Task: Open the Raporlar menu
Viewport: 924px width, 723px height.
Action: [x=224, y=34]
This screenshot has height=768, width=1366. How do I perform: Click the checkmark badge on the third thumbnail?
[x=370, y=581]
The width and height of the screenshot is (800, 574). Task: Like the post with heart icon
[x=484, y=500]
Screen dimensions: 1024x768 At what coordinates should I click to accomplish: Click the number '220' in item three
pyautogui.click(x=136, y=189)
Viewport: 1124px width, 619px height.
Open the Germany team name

§ §

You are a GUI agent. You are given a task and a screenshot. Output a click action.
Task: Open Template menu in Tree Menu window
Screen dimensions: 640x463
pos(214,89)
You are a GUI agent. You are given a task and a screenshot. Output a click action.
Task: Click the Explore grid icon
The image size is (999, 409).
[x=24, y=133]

§ §

## TASK INSTRUCTIONS
As the answer, set down only the lines from the data above between the one holding "Task: Open the Raporlar menu" and the one holding "Open the Germany team name", inclusive, exactly as they read.

## REPLY TO THE TASK
Task: Open the Raporlar menu
Viewport: 924px width, 723px height.
Action: [x=224, y=34]
This screenshot has height=768, width=1366. How do I perform: Click the checkmark badge on the third thumbnail?
[x=370, y=581]
The width and height of the screenshot is (800, 574). Task: Like the post with heart icon
[x=484, y=500]
Screen dimensions: 1024x768 At what coordinates should I click to accomplish: Click the number '220' in item three
pyautogui.click(x=136, y=189)
Viewport: 1124px width, 619px height.
Open the Germany team name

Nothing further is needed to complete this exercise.